Every day, people get killed in air strikes and shelling by the Syrian and Russian armies. Children die covered in dust and debris. The war in Idlib is primarily a war against civilians.
A couple of times a month we speak with Ahmed to hear how he and his family are getting on. He says its important for people in Idlib that we here in the Netherlands hear about what's happening. It makes them feel like they haven't been forgotten.

Idlib Calling: No Exit

Slowly but surely, village after village in Idlib is falling into the hands of the Syrian army. It usually goes like this: after weeks of continuous bombing and shelling, the moment arrives. Images of the victors appear on social media: photos and videos of triumphant soldiers and fighters. They parade through the streets amongt the ruins in what have become ghost towns. By this time, the people have already left, heading north. According to some estimates, more than 700,000 people have fled since 1 May. Looking for safety that is nowhere to be found in Idlib.
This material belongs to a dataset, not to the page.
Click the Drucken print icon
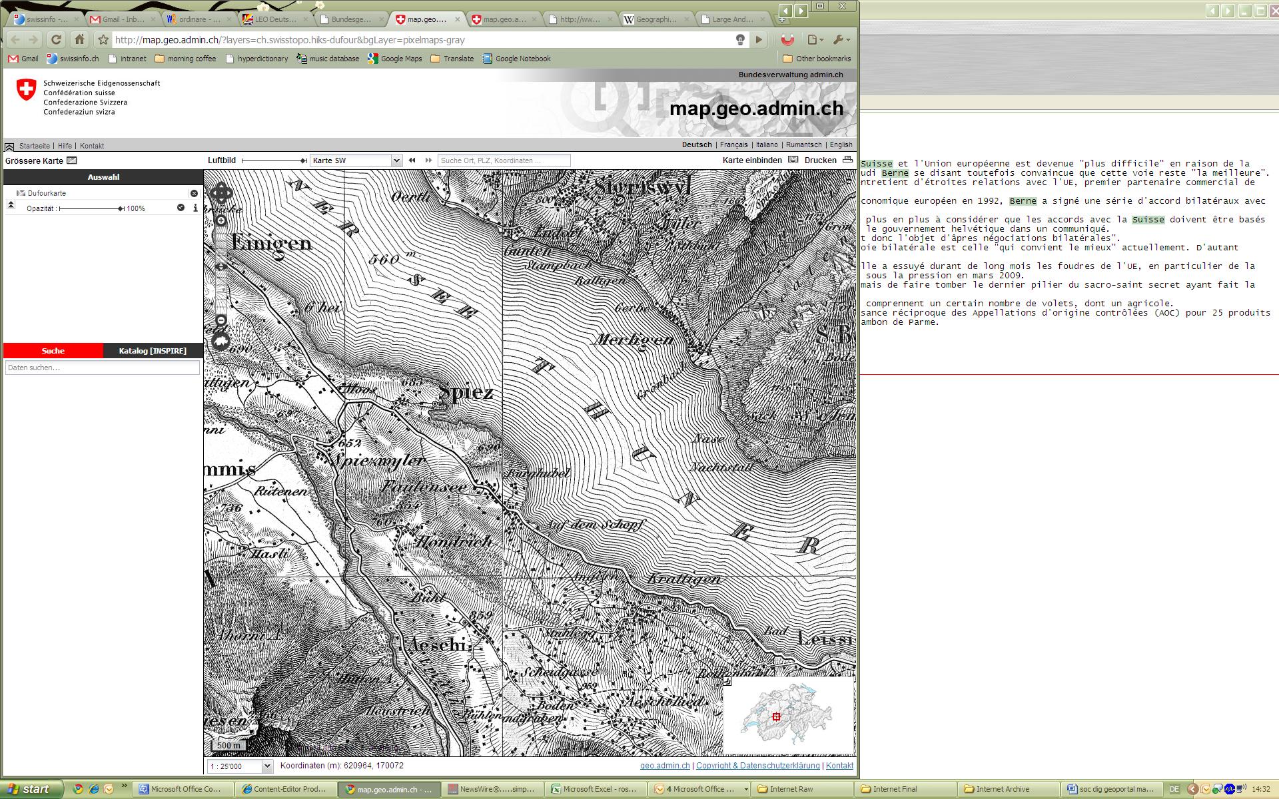Image resolution: width=1279 pixels, height=799 pixels. (847, 160)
“Hi Ahmed, what’s the news?”

“It goes on and on. I’m home alone now. My wife and children are at my mother-in-law’s. Our house is too dangerous because it’s close to a hospital. I told you they bomb hospitals, right?”

“Wednesday was another air strike. At first we thought no one was killed, but the White Helmets started searching through the rubble because someone was missing from a family from another village. They found his body. After digging some more, they found the people who live in the house, still alive in the basement. A little miracle!”

“Did you hear about the demonstrations taking place today? They say that hundreds of thousands are on their way to Bab al-Hawa near the Turkish border. The protesters are going to try to break through the border and go into Turkey.”

“They don’t want to stay in Turkey, but they want to show that it’s serious: if the Turks do not come to our aid, come to protect us against the Russians and the Syrians, then we will come to them.”

(background noise)

“Can you hear that? That’s from a live stream on Facebook: the Turkish soldiers are shooting tear gas at the demonstrators. It’s terrible, but we have no choice. Our cities and villages are being razed to the ground. We are hunted down and we are in a corner. Nobody protects us. There’s no way out.”